Swimming’s historic whiteness is the result of white American racism in multiple institutional forms: the existence of a permanent Black economic and social underclass that has limited Black folks’ access to public and private pools, Jim Crow laws that outlawed integrated swimming in waterways, ongoing massive racist resistance to Black folks taking a swim in waters inevitably raced as white. (Recall that the year 2018 was a banner year for self-deputized white people calling armed police officers on Black people in pools.) Because white racist history is perpetually obscured in the interest of perpetuating anti-Black myths, the practice of white enslavers preventing Black folks from swimming for fear of their escape has been erased from our national memory, only to be replaced with the racist idea of Black folks’ inherent inability to swim. (Written accounts of Europeans dubbing West Africans “the most expert swimmers in the world” abound and date to the 15th century, interestingly.)

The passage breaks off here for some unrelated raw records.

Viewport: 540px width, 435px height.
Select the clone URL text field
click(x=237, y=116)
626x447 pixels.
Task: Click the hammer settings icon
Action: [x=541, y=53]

The consequences of all that misinformation, according to USA Swimming, is literally lethal. Roughly 70 percent of Black Americans can’t swim, and among young Black people between the ages of 5 and 19, pool drownings occur at a rate 5.5 times that of their white peers. Those numbers are particularly high when considered by gender, because the pressure on Black women to keep their hair from getting wet, which makes relaxed Black hair return to kinky form, and delicate natural Black hair in need of more upkeep.
This all comes at a time when it feels like Black women in sports are under attack more broadly. In early June, tennis star Naomi Osaka was forced to withdraw from the French Open for prioritizing her mental health above headlines. Christine Mboma and Beatrice Masilingi have been withdrawn from competing in Tokyo for having natural testosterone levels beyond a randomly affixed World Athletics-decide maximum, the same ruling that disqualified Caster Semenya, Francine Niyonsaba and Margaret Wambui; Sha’Carri Richardson has been suspended from the Olympic team for an outdated rule about THC use that conflicts with laws in multiple states. And Gwen Berry is being pilloried for using her platform to stand against racism and social injustice.
I feel almost certain that this FINA swimming cap rejection of Black hair will become one of those moments when white people will accuse Black folks of making racist mountains out of microaggressive molehills, even as they themselves politicize and problematize Blackness. But Olympic stars have already spoken about the issues that converge at the intersection of Black hair, swimming and society that demands assimilation with whiteness, regardless of the suffering it causes.
Manuel reportedly bolstered a message from Afroswimmers that requested USA Swimming and other groups “approve and support the use of larger swim caps for swimmers” with natural hair and locs, and has participated in related Black-hair-and-swimming Q&As. Dearing has said she “fully understand[s] why someone would quit over their hair,” acknowledging how “damaging to your self-image and confidence” the drying effects of chlorine can be “for girls with thicker hair, which the majority of Black girls have”—she even partnered with Soul Cap back in May to promote its use for Black swimmers. FINA can pretend not to hear their voices, or recognize their needs as it continues to ignore the existence of Black swimmers. But the tide of Black swimmers is rising, and it’s time they were acknowledged.